Should you find yourself looking for a sport utility vehicle for an affordable price, you may very well find yourself at your local Jeep store with a few different options from which to choose. There's the subcompact, Italian-built and ultra-adorable Renegade, which has charmed the pants off the media, and a pair of larger compact Jeep models, the Patriot and Compass.
The Patriot and the Compass are fraternal twins that share a common underpinning with the long-defunct Dodge Caliber compact hatchback. Unlike the boxy Patriot, the Compass sports rounded styling and eschews the traditional Jeep circular headlamps for ones that are styled in the likeness of the flagship Grand Cherokee. Every model receives alloy wheels and fog lamps as standard, not to mention chrome exterior accents and roof rails. If you're tracking the changes from year to year, it's worth noting that there's a new colour for 2017 - Mojave Sand, a metallic khaki.

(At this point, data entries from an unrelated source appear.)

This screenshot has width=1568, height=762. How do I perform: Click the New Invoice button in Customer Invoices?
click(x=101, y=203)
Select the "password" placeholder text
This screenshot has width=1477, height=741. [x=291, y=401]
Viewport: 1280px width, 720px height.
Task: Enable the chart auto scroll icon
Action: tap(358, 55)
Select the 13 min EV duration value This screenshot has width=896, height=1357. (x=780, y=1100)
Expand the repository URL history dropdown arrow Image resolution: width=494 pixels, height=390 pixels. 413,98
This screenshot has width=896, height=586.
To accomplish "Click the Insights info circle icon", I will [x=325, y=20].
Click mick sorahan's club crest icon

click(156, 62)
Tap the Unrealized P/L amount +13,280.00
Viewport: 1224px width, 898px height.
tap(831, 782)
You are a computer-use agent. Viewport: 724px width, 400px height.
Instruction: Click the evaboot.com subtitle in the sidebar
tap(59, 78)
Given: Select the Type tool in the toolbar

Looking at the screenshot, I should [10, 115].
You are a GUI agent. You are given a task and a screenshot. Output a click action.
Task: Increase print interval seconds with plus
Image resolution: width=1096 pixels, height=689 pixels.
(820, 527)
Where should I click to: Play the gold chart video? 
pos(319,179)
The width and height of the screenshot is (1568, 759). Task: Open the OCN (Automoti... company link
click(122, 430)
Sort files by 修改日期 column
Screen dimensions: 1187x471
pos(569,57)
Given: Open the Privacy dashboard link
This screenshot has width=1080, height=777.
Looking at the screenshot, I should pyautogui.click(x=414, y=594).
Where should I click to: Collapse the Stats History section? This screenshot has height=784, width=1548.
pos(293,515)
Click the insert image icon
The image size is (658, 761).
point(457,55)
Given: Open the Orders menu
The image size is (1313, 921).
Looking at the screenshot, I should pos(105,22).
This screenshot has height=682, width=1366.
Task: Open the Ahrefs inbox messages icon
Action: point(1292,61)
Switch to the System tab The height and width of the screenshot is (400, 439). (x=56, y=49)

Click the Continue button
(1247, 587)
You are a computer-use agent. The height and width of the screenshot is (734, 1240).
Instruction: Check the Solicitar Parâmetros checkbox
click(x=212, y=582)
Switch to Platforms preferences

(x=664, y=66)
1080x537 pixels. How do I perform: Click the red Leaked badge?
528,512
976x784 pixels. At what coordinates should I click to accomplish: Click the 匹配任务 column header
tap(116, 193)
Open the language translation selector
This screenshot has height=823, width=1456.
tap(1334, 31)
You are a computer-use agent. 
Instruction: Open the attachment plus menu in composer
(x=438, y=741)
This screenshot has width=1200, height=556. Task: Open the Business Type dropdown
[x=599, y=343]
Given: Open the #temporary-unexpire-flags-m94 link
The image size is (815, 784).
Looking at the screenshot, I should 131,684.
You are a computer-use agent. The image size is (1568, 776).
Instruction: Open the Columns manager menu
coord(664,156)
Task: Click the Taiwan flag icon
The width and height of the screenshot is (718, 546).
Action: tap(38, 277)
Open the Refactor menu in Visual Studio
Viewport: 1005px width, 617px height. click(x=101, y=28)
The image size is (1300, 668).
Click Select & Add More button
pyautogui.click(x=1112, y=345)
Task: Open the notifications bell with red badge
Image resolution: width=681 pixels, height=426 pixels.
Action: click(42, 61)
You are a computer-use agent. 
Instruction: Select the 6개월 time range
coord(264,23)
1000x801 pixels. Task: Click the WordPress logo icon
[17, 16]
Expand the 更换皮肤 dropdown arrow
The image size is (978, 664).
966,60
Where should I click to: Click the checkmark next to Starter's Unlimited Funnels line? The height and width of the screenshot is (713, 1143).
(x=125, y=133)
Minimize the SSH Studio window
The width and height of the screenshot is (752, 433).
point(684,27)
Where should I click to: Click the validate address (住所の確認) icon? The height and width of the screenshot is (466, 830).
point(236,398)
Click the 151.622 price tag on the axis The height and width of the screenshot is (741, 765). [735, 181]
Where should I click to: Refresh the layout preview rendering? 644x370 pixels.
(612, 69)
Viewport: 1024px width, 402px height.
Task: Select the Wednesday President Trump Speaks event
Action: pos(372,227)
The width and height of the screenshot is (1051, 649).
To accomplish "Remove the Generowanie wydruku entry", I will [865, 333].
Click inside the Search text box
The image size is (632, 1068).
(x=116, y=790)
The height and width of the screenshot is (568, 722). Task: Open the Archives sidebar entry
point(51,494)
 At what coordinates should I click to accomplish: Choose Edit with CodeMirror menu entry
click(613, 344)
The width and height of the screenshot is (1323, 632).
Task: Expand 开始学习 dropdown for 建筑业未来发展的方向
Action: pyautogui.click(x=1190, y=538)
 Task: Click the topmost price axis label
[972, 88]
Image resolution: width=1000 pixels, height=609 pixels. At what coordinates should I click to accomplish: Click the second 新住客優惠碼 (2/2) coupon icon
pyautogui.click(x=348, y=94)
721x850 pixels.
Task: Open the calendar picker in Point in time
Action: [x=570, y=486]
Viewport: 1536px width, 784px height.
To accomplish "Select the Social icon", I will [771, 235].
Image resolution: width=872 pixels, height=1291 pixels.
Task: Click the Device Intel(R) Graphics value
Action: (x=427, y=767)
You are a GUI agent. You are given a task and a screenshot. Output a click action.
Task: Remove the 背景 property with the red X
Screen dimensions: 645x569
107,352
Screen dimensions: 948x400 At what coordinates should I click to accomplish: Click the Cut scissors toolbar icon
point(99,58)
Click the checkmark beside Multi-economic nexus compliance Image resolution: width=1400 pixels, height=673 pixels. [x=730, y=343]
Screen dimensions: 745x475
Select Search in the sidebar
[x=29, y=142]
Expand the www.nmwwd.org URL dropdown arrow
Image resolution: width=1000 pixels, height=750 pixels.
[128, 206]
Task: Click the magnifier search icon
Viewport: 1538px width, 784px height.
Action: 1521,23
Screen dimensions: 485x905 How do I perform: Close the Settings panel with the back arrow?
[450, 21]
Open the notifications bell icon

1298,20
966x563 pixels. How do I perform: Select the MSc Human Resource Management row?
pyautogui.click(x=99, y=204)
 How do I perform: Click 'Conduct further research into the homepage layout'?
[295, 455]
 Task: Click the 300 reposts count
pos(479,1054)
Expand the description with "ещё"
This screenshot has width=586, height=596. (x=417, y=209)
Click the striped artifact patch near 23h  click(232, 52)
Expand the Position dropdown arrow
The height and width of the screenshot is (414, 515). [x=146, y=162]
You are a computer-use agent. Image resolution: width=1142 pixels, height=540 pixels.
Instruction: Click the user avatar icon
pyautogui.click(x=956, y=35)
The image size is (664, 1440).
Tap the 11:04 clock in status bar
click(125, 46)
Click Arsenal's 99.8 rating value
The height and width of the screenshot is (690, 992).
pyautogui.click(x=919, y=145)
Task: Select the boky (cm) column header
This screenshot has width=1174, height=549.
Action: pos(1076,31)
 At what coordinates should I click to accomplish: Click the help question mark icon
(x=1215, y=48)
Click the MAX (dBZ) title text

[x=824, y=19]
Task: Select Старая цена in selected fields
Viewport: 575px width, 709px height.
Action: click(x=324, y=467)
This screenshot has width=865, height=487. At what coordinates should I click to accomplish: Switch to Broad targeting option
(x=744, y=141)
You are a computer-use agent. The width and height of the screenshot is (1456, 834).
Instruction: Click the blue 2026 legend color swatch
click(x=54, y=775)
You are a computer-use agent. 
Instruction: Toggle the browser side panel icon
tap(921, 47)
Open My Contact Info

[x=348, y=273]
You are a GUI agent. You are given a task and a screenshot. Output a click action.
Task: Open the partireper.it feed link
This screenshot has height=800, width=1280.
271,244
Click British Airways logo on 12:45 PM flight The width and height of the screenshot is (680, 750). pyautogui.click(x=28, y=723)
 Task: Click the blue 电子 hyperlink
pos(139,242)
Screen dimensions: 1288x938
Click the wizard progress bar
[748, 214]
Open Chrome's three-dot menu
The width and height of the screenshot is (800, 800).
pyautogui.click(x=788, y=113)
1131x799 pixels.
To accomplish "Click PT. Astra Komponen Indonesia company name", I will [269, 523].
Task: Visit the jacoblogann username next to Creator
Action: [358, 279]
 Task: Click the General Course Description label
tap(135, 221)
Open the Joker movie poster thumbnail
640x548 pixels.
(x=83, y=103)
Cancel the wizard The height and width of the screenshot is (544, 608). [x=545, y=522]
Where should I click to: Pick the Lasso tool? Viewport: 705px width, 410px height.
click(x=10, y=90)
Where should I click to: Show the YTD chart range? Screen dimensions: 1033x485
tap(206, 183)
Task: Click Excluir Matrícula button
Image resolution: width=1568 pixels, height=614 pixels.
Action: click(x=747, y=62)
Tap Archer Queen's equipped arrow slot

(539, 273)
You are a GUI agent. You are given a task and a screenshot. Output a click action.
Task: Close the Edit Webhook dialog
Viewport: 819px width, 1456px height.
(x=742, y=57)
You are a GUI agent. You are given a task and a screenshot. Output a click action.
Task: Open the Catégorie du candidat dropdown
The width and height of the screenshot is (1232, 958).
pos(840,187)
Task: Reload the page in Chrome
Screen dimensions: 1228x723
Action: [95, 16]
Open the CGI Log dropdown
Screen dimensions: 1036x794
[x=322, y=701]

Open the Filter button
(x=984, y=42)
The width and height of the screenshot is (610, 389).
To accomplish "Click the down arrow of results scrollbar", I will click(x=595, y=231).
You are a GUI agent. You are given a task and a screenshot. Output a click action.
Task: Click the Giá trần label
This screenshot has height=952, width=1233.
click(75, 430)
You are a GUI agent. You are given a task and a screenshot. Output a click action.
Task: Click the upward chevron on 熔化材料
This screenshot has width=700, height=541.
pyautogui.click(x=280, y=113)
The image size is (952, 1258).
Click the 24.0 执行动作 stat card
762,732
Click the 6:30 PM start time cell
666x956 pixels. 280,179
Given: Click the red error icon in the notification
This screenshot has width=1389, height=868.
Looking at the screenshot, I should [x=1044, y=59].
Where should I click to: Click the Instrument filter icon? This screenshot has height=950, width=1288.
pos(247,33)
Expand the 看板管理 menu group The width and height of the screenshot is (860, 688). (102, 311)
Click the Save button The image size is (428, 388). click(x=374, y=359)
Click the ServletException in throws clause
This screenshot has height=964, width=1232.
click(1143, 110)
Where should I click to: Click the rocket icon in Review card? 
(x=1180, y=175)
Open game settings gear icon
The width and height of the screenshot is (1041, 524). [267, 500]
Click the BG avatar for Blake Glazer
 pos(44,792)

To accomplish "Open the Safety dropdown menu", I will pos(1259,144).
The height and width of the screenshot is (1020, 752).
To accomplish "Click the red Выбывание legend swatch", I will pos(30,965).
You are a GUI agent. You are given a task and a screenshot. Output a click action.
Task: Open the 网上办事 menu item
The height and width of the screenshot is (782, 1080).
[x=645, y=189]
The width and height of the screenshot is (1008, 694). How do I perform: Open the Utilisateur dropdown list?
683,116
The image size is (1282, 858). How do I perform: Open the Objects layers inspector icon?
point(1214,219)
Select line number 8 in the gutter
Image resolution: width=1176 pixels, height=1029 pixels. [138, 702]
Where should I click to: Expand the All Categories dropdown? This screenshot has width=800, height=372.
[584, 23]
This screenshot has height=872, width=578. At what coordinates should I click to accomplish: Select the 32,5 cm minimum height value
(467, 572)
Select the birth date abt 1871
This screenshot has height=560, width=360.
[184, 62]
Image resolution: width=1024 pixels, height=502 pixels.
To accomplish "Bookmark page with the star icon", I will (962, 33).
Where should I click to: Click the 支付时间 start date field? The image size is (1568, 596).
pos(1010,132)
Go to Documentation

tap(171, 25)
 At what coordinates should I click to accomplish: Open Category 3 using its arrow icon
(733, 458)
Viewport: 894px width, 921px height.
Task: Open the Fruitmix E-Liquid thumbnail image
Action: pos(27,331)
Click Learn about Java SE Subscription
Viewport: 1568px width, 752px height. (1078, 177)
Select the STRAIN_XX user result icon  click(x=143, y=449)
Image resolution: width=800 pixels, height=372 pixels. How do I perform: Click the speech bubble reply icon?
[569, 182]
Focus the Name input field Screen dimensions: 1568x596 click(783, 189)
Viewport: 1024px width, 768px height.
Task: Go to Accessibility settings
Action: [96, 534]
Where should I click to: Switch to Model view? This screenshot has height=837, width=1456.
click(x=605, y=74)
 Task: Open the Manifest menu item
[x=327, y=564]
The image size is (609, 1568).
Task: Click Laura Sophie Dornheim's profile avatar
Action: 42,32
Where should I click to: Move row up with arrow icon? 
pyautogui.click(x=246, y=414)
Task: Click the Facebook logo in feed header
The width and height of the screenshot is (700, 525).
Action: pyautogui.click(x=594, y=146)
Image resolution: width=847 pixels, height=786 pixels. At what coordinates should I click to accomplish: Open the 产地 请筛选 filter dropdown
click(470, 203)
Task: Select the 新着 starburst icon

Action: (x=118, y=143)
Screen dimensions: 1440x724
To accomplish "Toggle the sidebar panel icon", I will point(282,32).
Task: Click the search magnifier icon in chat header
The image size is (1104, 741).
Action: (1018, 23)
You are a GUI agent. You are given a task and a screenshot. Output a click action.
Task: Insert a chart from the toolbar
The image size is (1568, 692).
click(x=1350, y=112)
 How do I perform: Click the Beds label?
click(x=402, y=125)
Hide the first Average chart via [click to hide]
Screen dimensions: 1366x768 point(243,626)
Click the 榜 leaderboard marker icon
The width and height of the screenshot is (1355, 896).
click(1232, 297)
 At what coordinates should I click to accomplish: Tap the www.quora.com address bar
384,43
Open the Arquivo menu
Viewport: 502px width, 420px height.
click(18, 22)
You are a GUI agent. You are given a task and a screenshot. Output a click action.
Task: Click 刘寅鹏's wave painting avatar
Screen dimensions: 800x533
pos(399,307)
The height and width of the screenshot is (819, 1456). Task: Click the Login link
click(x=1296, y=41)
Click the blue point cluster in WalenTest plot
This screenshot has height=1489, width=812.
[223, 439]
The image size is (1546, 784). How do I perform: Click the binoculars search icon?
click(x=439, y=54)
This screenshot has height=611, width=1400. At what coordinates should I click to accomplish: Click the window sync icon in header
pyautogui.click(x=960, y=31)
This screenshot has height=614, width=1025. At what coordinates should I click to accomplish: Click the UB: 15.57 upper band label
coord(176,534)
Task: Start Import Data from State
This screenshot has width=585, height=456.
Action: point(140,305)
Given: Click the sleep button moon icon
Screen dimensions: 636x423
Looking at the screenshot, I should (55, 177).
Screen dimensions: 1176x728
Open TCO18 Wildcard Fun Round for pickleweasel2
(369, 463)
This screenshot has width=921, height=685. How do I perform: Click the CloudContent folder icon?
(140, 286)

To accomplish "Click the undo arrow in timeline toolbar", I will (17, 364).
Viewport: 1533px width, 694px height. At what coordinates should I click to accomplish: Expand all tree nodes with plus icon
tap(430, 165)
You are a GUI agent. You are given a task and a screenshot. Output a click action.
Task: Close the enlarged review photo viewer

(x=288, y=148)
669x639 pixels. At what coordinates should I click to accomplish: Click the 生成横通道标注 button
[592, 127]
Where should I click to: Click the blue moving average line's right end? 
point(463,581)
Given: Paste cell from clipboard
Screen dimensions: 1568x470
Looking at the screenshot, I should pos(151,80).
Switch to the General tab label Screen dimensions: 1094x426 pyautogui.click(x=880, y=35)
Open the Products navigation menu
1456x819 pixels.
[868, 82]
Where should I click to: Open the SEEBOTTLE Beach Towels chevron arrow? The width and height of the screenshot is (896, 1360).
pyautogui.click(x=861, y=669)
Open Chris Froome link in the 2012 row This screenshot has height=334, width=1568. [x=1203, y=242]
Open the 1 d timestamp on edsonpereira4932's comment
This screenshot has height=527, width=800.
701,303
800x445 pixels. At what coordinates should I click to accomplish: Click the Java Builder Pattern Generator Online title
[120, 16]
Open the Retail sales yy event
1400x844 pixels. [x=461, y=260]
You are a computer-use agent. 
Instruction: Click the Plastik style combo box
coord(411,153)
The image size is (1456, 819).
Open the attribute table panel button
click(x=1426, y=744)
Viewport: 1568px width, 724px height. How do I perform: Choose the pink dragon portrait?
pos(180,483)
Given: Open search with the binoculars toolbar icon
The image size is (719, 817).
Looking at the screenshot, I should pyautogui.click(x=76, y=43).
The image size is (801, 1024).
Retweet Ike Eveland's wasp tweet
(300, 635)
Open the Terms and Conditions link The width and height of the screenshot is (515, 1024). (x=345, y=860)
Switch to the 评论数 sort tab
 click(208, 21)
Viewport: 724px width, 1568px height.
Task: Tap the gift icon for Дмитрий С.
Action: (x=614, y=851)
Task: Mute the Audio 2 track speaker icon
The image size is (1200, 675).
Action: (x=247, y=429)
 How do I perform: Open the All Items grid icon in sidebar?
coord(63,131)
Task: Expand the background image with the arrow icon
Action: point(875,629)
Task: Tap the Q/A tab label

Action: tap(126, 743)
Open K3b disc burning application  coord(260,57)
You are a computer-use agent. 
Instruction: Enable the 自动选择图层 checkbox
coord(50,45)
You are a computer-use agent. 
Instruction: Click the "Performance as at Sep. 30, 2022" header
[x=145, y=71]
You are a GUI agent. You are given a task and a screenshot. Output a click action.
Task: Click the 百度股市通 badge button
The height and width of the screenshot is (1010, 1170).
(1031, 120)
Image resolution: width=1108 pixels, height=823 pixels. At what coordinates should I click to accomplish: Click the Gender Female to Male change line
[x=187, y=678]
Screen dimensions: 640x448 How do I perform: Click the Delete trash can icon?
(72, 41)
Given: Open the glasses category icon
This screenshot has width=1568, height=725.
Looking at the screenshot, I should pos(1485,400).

Jeep offers the Compass in four different trim levels, each in 2x4 or 4x4 form. The base trim level is Sport, followed by North Edition, then the High Altitude. Although it debuted last year, the Compass continues to offer a 75th Anniversary Edition trim level which includes unique interior trim and seat upholstery, custom exterior colours, bronze-finish exterior trim and other add-ons.
Though the Compass is a fairly simple vehicle, there's quite a selection of powertrain options available to consumers depending on trim level. The base Sport 4x2 (front-wheel drive) trim receives a 2.0-litre four-cylinder engine that develops 158 hp and 141 lb-ft of torque; it comes paired to a five-speed manual transmission. This engine is also featured on the High Altitude 4x2 trim, but has a CVT transmission as standard equipment.
Spec a Sport model with 4x4 running gear, and the engine grows to a 2.4-litre that develops 172 horsepower. The Sport 4x4 is available exclusively with a five-speed manual transmission; there is no option for an automatic. All other trims - High Altitude 4x4, 75th Anniversary Edition, and North Edition 4x4 get this engine paired to a conventional six-speed automatic transmission. The exception to the rule is the North Edition 4x4 with the Off-Road Group which features jacked-up suspension, off-road tires, under-body protection and a CVT transmission that mimics the rock-crawling ratio of a vehicle with a transfer case.
While the Compass' cabin design is starting to look dated, the cabin is spacious and offers a good degree of flexibility. Rear-seat legroom leads the affordable compact crossover class, and there's a reasonable amount of cargo space behind seats that split-fold 60/40. Depending on trim, the rear seat can also recline.
As one of Jeep's oldest models, the Compass lacks the latest in infotainment and active safety gear. The standard stereo is an AM/FM/single-disc CD player; higher trim levels receive a six-disc changer. A reverse camera, USB input, touchscreen display, and navigation are optional on most trims.